Reproduce word for word the lines from the one containing "Screen dimensions: 1602x1049" through the last line below, inclusive, and leave the pictures out.

## BEGIN Data provided

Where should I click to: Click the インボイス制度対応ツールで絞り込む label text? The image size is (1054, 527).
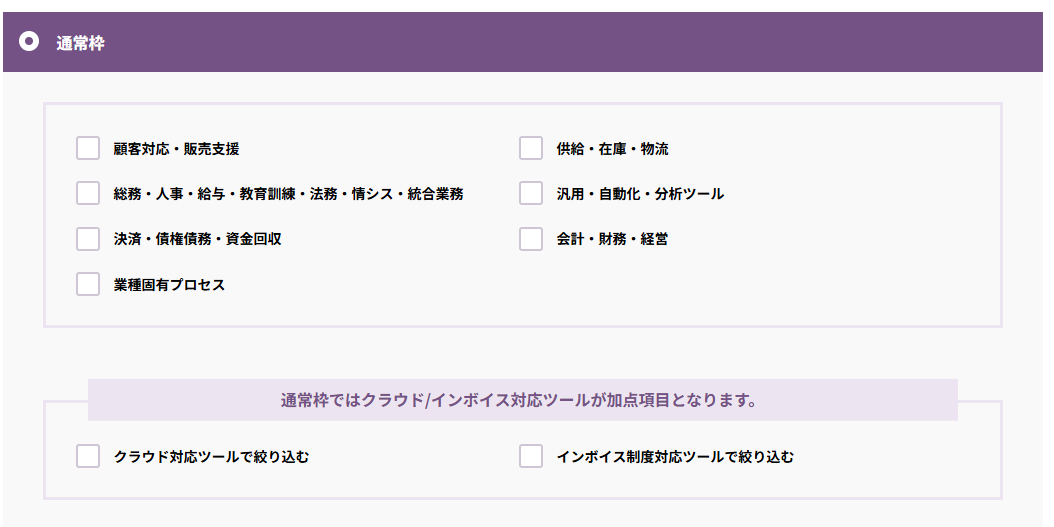[675, 456]
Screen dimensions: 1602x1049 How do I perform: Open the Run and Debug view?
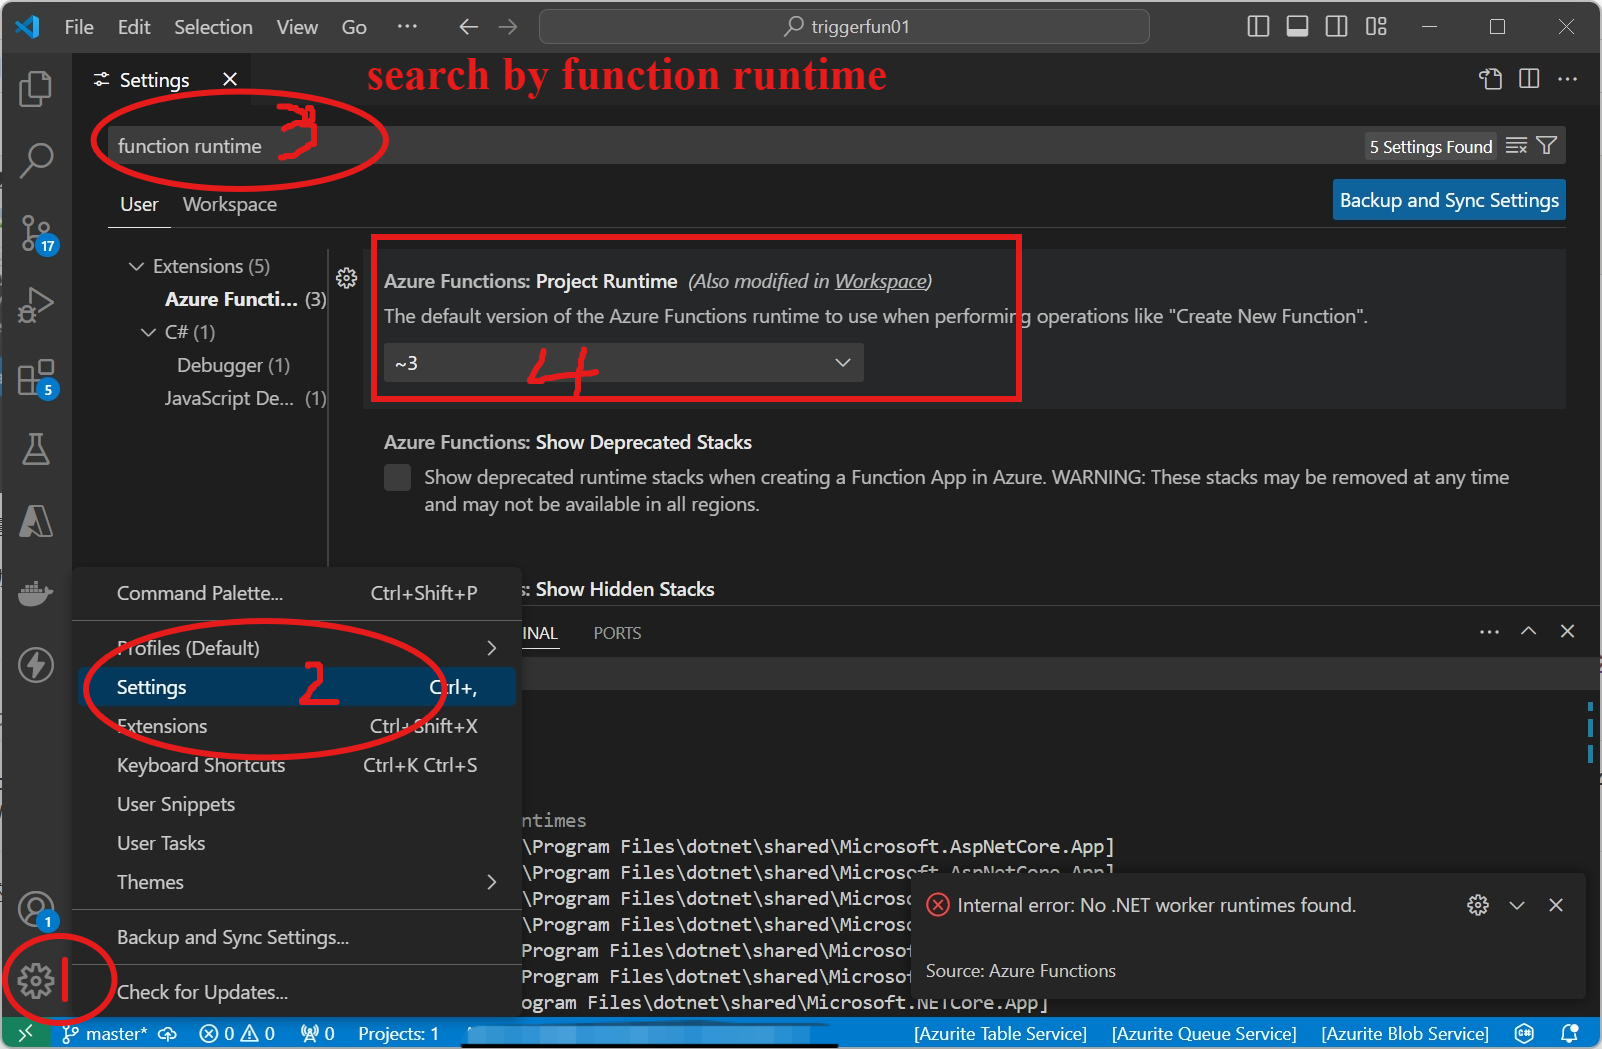[x=36, y=305]
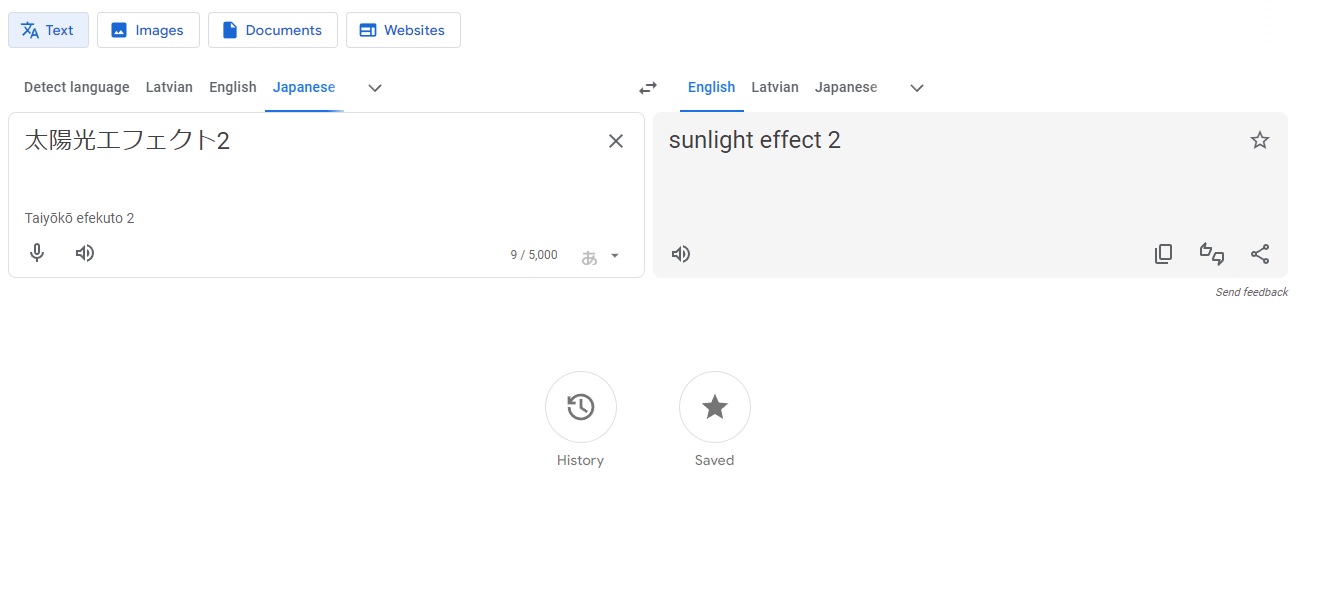Image resolution: width=1326 pixels, height=596 pixels.
Task: Save translation with the star icon
Action: coord(1260,140)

## END Data provided

Solved problem:
Screen dimensions: 1602x1049 How do I perform: Open the Run and Debug view?
[x=36, y=305]
Image resolution: width=1326 pixels, height=596 pixels.
Task: Save translation with the star icon
Action: coord(1260,140)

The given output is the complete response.